Economics

Income inequality and the education of Jonathan Chait

New York magazine writer Jonathan Chait, always a good read, apparently believes a) income inequality is exploding like a supernova, and b) the American middle-class is no better off today than it was 30 years ago.

In fact, he believes the evidence for those beliefs so incontrovertible/bullet-proof/ironclad, that anyone challenging them is a “denier” and should be shunned like someone contesting the Holocaust—or even global warming. In other words, you should pay absolutely no attention to the following uncomfortable evidence:

1. Research by Northwestern University professor Robert Gordon, generally a liberal fave, finds that “not only has the increase of inequality been exaggerated, but it has ceased. The excess growth of mean relative to median income reversed itself after 2000.” But maybe he is somehow saying just the opposite, that it has actually not ceased. Weird, that.

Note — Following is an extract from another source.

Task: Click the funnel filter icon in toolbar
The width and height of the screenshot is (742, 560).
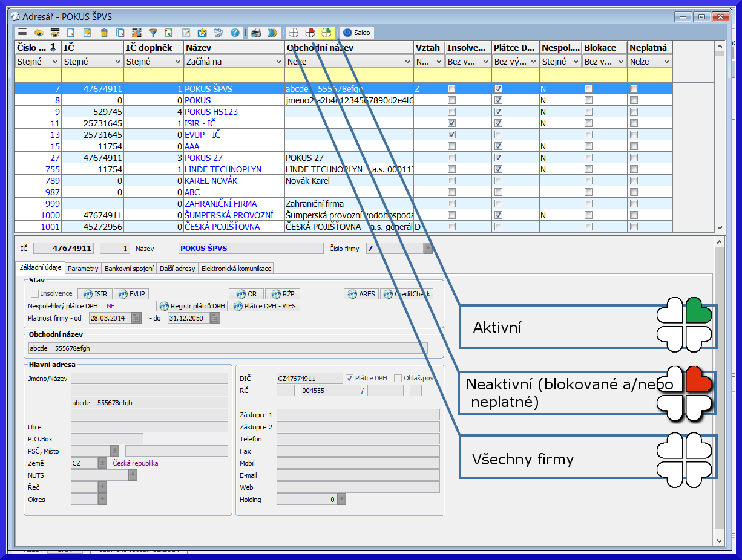Action: pos(153,33)
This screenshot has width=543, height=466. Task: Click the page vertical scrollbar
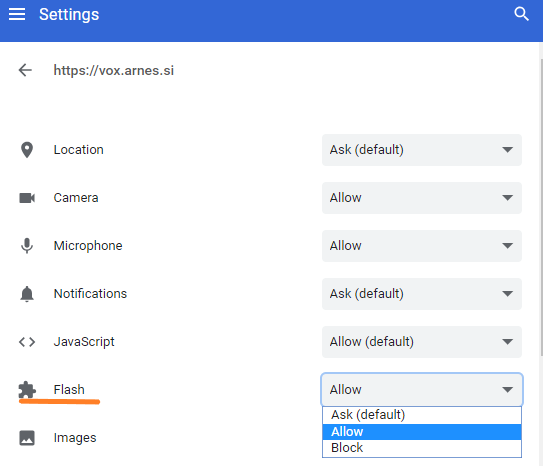[x=541, y=208]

2. And Gordon—who, in all fairness, does think incomes are more unequal today than a generation ago—has this to say about supposedly stagnant middle-class wages: “Correcting the upward bias of the official [consumer price index] adds more than 1 percent per year to official estimates of the growth in median and mean wages. Cumulatively since 1977, my best estimate of the upward bias in the CPI cumulates to 38 percent between 1977 and 2006.”

3.  In a blockbuster, the blog Political Calculations finds that “there has been absolutely no meaningful change in the inequality of individual income earners in the years from 1994 through 2010. … It would seem then that the real complaint of such people isn’t about rising income inequality, but rather, how people choose to group themselves together into their families and households.”

4. Brand-new research from University of Chicago’s Bruce Meyer and Notre Dame’s James Sullivan, who find that “median income and consumption both rose by more than 50 percent in real terms between 1980 and 2009.”

5.  A 2008 paper by Christian Broda and John Romalis from the University of Chicago documents how traditional measures of inequality ignore how inflation affects the rich and poor differently: “Inflation of the richest 10 percent of American households has been 6 percentage points higher than that of the poorest 10 percent over the period 1994–2005. This means that real inequality in America, if you measure it correctly, has been roughly unchanged.”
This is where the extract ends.